**Work task 1:**
Decide whether each statement agrees with the excerpt below. Answer yes or no for each, and quote the exact words from the excerpt that decide it.
(a) The City of the Ancient Cougars is a real resort in South America.
(b) Dixie Poinbottom is a widow in her eighties.
(c) The writer has been a finalist in the San Francisco Writers Conference Contest three times.
**Work task 2:**
Quote the excerpt below word for word, taking everything from "Emily is kind, vulnerable, but" down to "on her journey.".

**Excerpt to read:**
↓

Emily is kind, vulnerable, but also tough and determined to find out more about who she is and learn why her mother has always kept her history hidden. More than that, being on her own as a very young woman, Emily must now come to terms with how and why she relies so heavily on God’s presence in her life while remembering painful moments from her childhood. Convinced God is always in her corner, she must also begin to wonder why he has given her the ability to be sexually interested in women—a part of her identity that comes into full, complicated bloom while on her journey.
This story delves into painful topics like sexual assault, child abuse and abandonment amidst the backdrop of the LGBTQ movement taking quiet shape in both St. Louis, but most especially California. Emily’s story is told with tenderness and respect, and we see firsthand how memory—both forgotten and resurfaced—play a critical role in how we see ourselves as adults.
Sex, Love and Makeovers in the City of the Ancient Cougars
It's the summer of the 4th Annual Fashion Beauty Pageant for Women of a Certain Age Plus More, contestants traveling from all over the world to Ciudad de las Pumas Antiguas, or City of the Ancient Cougars, a fictitious South American resort. Along with the women and their seamstresses, young men in their twenties and thirties converge on the town, some gigolos, some fetishists and some genuinely interested in elderly women.
Beneath the satirical nature of the resort, the pageant follows six different characters through their battles with their identity: Bedda Harris, a narcissist who uses young men to make her feel young, but who desperately finds her health ailing; Skeeter Jones, her seamstress granddaughter who Bedda mercilessly controls and who is mourning the death of her beloved father; Bobby Palomino, an impotent young man man unlucky in love who hopes that an elderly woman could love him; the voluptuous Luna Santiago who has moved here from New Mexico to avoid being harassed, thinking it emotionally safer being among men who prefer old women; Jamie Kincaid, who gives of himself to different young men but finds himself unloved; and Dixie Poinbottom, a widow in her eighties who hopes that the pageant may help her to deal with her seemingly unstoppable grief.
It is through their interactions with each other, plus others at the resort, that these characters struggle to come to terms with their core identity.
I'm a retired educator and live in San Francisco, California. Over fifty of my poems, personal essays and stories have been published on the web and in print. I've been a finalist in the San Francisco Writers Conference Contest on three separate occasions and was a finalist in UK’s Fortnight Poetry Contest. Being a finalist is great, and humbling at the same time.

↑

**Excerpted records:**
↓

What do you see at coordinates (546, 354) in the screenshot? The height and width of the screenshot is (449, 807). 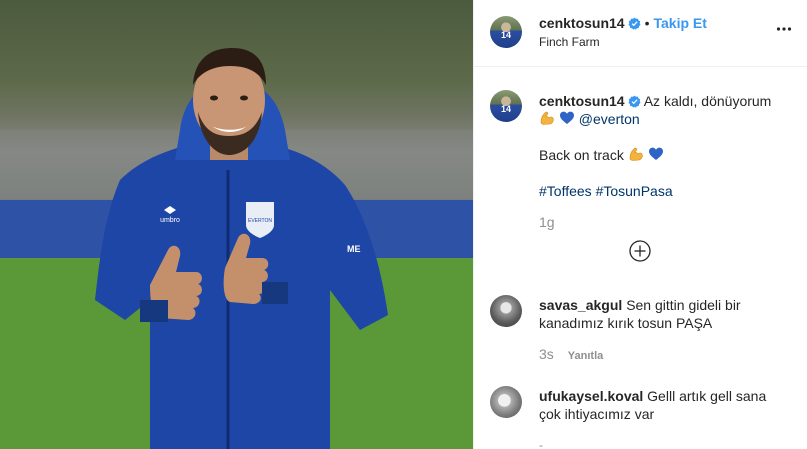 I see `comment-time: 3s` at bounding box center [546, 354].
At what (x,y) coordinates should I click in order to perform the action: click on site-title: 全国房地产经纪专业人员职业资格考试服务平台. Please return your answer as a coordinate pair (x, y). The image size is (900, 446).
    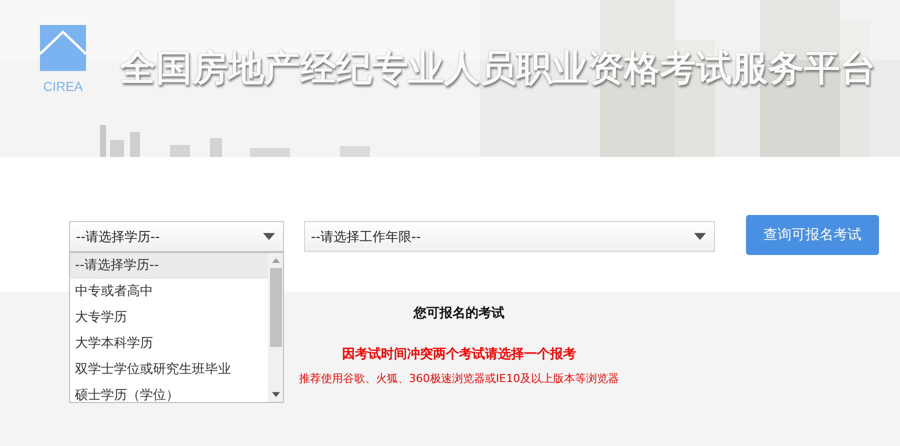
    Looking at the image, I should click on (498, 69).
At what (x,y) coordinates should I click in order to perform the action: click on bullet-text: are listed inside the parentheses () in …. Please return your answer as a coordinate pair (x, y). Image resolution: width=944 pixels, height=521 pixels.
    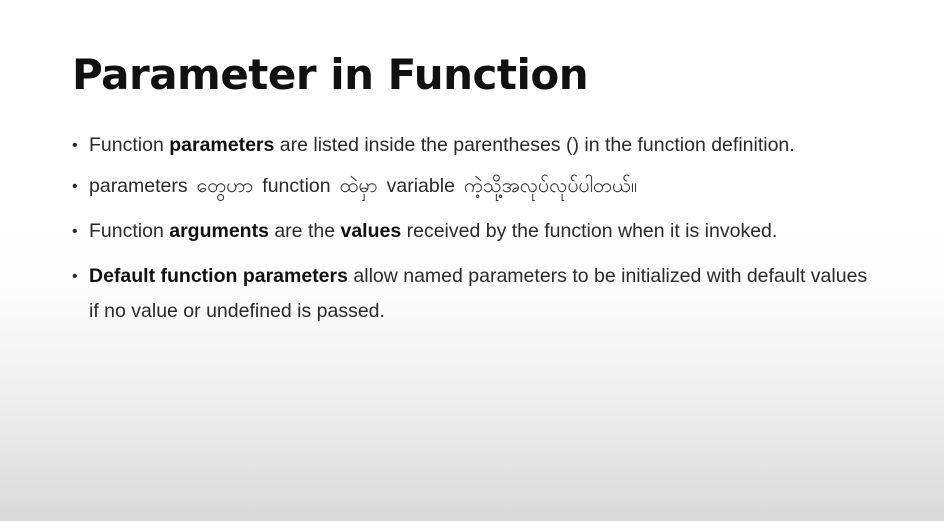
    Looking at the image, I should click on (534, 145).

↑
↓

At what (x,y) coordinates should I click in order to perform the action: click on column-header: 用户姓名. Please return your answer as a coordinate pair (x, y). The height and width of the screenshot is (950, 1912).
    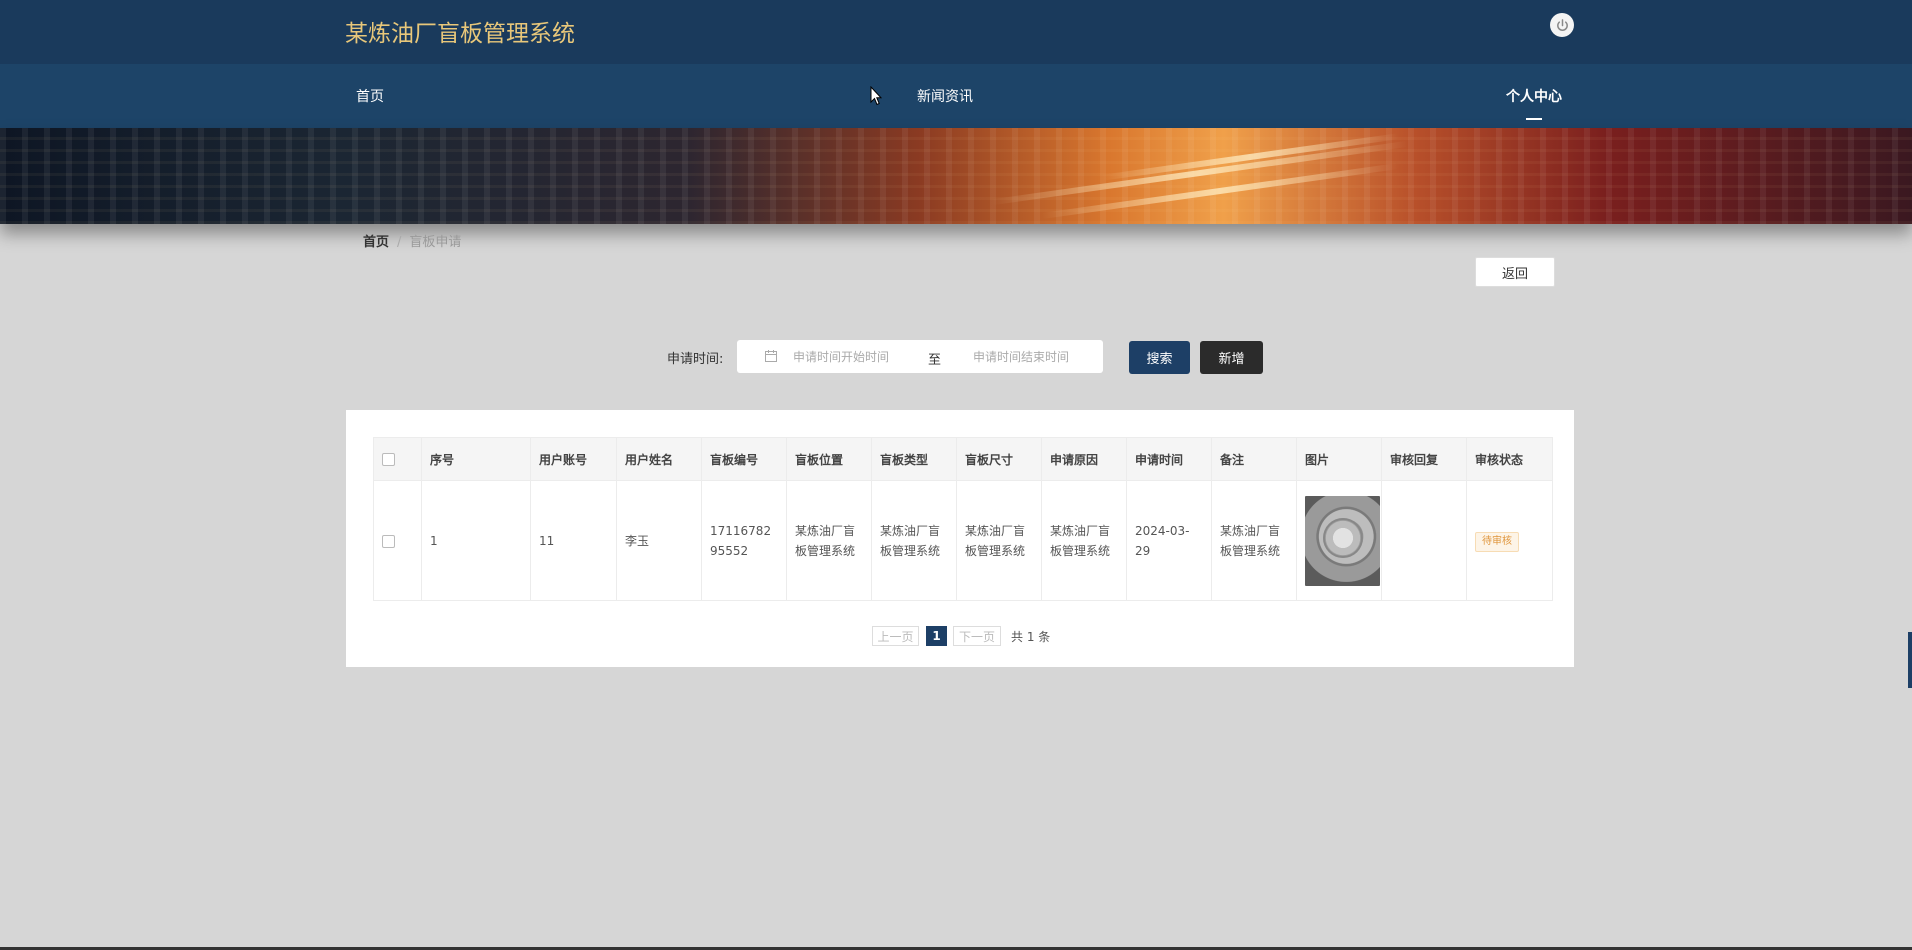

↑

**Answer box 1:**
(a) No: "a fictitious South American resort"
(b) Yes: "Dixie Poinbottom, a widow in her eighties"
(c) Yes: "I've been a finalist in the San Francisco Writers Conference Contest on three separate occasions"

**Answer box 2:**
Emily is kind, vulnerable, but also tough and determined to find out more about who she is and learn why her mother has always kept her history hidden. More than that, being on her own as a very young woman, Emily must now come to terms with how and why she relies so heavily on God’s presence in her life while remembering painful moments from her childhood. Convinced God is always in her corner, she must also begin to wonder why he has given her the ability to be sexually interested in women—a part of her identity that comes into full, complicated bloom while on her journey.